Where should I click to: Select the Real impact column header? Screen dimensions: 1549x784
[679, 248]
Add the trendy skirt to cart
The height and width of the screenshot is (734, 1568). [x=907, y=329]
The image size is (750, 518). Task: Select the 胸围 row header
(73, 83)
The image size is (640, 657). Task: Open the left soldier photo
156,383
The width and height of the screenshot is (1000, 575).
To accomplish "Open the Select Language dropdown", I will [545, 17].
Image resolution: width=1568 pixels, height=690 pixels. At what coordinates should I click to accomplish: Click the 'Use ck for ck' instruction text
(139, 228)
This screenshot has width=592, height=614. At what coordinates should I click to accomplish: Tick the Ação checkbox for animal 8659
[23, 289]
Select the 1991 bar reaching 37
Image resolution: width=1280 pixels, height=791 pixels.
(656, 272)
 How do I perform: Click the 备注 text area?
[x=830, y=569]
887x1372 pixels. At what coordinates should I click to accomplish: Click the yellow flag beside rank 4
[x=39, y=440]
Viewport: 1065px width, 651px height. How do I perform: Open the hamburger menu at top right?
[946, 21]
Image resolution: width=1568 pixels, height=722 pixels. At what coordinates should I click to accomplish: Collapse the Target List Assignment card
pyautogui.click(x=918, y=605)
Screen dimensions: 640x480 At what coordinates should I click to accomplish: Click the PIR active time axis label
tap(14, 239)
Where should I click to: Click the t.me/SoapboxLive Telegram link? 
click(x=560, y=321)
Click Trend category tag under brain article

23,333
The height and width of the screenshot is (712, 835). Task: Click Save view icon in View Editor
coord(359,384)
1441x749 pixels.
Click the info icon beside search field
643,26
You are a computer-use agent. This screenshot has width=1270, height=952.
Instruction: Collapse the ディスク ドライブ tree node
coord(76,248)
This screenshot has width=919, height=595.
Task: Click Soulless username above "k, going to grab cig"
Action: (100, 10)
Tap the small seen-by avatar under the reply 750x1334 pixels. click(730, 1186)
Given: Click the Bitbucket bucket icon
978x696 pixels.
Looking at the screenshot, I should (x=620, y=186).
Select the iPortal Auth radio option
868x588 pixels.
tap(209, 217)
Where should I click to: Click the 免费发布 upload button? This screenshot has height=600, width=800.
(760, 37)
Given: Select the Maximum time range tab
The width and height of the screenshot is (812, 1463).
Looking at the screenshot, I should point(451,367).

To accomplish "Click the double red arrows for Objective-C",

-=-=-=-=-

◆ **WHAT YOU WILL DO**
Report the number of lines in the entries where the word "Given" occurs, and add nothing else.

◆ **SOLUTION FOR THIS EXERCISE**
2